PROBLEM DETAILS: Gather every line from the rows below that contains the string "scrollbar", and copy each one in full.

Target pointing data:
▼
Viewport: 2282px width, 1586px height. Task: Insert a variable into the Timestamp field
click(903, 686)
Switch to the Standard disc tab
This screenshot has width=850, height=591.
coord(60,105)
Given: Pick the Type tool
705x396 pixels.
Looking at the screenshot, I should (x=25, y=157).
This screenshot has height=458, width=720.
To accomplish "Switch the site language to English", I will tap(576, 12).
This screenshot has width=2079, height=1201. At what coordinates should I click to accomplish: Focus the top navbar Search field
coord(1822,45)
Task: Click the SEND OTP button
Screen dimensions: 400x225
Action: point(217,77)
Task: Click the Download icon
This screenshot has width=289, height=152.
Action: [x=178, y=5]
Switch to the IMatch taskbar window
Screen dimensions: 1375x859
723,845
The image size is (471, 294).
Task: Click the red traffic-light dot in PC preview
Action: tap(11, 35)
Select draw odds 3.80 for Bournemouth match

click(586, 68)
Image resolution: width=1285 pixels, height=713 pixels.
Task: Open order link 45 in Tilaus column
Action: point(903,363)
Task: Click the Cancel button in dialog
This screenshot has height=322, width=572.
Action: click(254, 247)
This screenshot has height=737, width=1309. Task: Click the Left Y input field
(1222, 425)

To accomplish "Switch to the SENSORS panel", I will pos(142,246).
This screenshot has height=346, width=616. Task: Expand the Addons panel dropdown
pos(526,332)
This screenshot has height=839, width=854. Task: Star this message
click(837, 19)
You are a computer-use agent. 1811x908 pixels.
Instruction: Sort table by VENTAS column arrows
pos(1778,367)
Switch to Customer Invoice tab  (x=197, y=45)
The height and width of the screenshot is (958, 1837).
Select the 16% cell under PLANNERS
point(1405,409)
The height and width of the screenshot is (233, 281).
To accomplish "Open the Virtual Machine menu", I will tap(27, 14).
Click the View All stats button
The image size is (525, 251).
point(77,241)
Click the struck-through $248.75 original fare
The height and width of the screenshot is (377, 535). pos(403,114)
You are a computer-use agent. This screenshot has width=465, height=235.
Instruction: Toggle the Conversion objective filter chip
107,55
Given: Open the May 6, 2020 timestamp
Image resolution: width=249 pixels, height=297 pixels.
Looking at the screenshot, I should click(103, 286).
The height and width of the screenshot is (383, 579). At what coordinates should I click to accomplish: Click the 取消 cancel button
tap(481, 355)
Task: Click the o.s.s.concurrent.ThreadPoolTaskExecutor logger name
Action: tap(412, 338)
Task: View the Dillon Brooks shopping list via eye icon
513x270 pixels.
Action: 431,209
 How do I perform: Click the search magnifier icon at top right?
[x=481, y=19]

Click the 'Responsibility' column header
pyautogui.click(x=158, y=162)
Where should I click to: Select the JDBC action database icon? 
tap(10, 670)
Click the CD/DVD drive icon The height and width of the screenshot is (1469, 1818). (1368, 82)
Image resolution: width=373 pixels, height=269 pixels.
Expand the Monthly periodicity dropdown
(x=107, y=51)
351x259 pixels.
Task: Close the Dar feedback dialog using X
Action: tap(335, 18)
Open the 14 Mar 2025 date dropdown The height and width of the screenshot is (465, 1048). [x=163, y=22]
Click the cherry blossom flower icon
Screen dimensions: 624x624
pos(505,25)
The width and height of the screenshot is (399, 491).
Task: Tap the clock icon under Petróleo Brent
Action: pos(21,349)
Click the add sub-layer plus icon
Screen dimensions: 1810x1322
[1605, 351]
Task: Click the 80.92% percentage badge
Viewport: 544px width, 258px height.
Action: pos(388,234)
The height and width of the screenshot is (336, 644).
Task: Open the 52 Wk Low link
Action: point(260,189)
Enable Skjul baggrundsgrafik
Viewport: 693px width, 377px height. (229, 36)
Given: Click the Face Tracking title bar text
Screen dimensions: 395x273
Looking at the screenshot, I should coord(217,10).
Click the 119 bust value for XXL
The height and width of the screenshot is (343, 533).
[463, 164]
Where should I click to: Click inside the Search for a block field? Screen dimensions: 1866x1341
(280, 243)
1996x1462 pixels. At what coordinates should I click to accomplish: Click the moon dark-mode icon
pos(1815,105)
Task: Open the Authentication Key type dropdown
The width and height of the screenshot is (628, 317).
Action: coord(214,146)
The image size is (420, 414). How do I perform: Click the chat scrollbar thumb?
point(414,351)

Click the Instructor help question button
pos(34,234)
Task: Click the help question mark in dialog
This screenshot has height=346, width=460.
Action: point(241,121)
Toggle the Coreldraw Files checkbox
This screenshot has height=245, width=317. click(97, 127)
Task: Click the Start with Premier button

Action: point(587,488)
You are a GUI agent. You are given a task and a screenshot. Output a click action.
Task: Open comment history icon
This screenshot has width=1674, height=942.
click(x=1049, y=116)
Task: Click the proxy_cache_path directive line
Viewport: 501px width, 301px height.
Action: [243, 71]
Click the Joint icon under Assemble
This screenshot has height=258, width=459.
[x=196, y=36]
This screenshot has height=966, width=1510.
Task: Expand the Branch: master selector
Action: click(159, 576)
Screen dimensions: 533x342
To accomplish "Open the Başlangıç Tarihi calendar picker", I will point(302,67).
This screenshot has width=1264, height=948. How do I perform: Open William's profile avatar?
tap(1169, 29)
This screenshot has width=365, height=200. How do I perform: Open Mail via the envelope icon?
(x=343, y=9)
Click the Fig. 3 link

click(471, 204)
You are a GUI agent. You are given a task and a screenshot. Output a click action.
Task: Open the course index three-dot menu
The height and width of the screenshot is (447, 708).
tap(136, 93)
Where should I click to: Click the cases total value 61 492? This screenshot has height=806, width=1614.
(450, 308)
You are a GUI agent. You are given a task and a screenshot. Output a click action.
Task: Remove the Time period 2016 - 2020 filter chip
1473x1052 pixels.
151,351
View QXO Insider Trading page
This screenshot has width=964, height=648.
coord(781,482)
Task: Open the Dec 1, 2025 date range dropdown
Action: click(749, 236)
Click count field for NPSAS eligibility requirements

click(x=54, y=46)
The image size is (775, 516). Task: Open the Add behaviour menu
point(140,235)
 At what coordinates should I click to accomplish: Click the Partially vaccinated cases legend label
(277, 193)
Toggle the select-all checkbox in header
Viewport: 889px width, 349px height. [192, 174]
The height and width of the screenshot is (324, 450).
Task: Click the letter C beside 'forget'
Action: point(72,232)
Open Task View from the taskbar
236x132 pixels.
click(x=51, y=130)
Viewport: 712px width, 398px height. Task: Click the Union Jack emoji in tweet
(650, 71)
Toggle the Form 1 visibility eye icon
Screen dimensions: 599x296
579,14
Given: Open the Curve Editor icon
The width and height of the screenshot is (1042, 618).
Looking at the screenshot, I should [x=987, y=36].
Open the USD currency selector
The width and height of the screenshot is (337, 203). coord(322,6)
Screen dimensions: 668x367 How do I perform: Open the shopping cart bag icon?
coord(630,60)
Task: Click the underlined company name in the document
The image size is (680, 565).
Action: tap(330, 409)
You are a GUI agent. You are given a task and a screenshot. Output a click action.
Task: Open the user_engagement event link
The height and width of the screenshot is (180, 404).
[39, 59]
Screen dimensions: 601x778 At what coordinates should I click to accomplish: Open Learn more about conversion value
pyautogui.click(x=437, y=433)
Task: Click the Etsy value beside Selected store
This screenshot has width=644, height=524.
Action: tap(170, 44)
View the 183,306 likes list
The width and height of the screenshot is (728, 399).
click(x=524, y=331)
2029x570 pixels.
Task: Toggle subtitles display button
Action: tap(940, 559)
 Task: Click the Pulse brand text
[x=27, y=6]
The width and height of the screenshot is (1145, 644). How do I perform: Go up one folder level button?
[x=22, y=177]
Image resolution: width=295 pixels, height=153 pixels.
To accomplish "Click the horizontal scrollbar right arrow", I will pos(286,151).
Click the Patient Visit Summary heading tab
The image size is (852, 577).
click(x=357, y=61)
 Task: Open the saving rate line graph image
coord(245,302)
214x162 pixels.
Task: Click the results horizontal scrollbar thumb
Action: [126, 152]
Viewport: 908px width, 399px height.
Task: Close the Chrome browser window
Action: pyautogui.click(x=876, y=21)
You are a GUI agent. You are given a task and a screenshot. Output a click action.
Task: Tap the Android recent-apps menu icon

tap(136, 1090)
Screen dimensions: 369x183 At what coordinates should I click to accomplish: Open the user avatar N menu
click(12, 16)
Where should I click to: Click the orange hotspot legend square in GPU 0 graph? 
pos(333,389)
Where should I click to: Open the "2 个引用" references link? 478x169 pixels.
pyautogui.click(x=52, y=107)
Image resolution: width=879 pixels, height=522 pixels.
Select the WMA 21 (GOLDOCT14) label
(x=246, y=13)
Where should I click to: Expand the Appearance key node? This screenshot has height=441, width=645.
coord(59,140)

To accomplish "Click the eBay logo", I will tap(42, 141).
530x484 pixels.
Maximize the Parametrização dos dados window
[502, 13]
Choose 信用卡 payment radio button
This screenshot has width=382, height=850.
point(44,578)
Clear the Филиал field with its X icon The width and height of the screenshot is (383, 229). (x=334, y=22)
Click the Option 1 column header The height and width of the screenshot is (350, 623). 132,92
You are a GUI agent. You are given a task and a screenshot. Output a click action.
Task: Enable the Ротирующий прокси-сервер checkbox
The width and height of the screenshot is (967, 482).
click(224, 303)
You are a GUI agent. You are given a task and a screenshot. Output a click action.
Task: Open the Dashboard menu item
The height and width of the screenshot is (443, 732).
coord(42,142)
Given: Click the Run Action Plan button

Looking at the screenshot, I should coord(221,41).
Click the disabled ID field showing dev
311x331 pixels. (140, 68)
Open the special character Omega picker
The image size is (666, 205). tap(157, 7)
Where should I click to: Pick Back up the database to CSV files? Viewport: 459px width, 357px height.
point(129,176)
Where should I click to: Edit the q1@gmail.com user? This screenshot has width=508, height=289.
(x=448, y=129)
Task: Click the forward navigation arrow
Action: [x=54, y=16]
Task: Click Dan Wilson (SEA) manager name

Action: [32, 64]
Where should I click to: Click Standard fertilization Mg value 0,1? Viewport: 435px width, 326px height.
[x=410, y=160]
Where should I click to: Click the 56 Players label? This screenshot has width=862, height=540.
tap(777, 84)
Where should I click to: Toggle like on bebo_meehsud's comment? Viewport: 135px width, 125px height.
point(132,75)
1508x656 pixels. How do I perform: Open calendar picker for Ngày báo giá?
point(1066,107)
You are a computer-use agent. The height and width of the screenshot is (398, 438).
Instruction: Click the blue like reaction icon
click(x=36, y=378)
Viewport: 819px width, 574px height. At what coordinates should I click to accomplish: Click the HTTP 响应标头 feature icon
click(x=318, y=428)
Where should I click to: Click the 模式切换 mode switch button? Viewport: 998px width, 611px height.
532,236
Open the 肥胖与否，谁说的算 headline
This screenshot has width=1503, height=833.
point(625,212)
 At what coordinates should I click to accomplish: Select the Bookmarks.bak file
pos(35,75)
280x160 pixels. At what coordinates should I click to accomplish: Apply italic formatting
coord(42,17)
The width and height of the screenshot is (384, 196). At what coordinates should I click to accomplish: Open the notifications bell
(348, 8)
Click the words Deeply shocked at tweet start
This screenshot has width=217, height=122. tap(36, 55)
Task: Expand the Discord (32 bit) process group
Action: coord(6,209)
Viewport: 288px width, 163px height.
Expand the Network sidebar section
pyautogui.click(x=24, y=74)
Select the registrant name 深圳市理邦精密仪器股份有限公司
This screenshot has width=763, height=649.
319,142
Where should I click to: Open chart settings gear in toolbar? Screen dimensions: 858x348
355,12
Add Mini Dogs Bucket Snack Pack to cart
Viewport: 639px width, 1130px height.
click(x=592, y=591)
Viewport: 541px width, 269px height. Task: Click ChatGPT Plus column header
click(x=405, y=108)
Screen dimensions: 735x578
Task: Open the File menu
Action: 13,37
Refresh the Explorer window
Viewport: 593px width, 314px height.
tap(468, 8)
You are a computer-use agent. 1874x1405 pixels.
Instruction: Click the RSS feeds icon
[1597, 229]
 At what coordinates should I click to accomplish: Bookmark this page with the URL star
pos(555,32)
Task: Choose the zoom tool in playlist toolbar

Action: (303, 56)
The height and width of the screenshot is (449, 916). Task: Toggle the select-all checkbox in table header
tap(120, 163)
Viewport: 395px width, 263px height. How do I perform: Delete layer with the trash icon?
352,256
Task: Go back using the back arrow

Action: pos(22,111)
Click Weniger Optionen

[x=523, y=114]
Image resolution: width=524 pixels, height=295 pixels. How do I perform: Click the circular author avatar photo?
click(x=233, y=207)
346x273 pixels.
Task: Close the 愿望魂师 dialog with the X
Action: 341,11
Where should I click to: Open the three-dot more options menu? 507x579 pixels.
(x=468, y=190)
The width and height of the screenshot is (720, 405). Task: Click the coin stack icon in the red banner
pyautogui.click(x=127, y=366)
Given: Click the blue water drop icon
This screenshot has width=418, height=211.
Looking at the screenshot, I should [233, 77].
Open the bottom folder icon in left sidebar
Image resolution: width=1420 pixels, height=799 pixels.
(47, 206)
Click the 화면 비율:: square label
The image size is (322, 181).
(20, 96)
▲
ANSWER TO THE TASK:
The image size is (420, 414). How do I perform: Click the chat scrollbar thumb?
To accomplish "Click the horizontal scrollbar right arrow", I will pos(286,151).
Task: Click the results horizontal scrollbar thumb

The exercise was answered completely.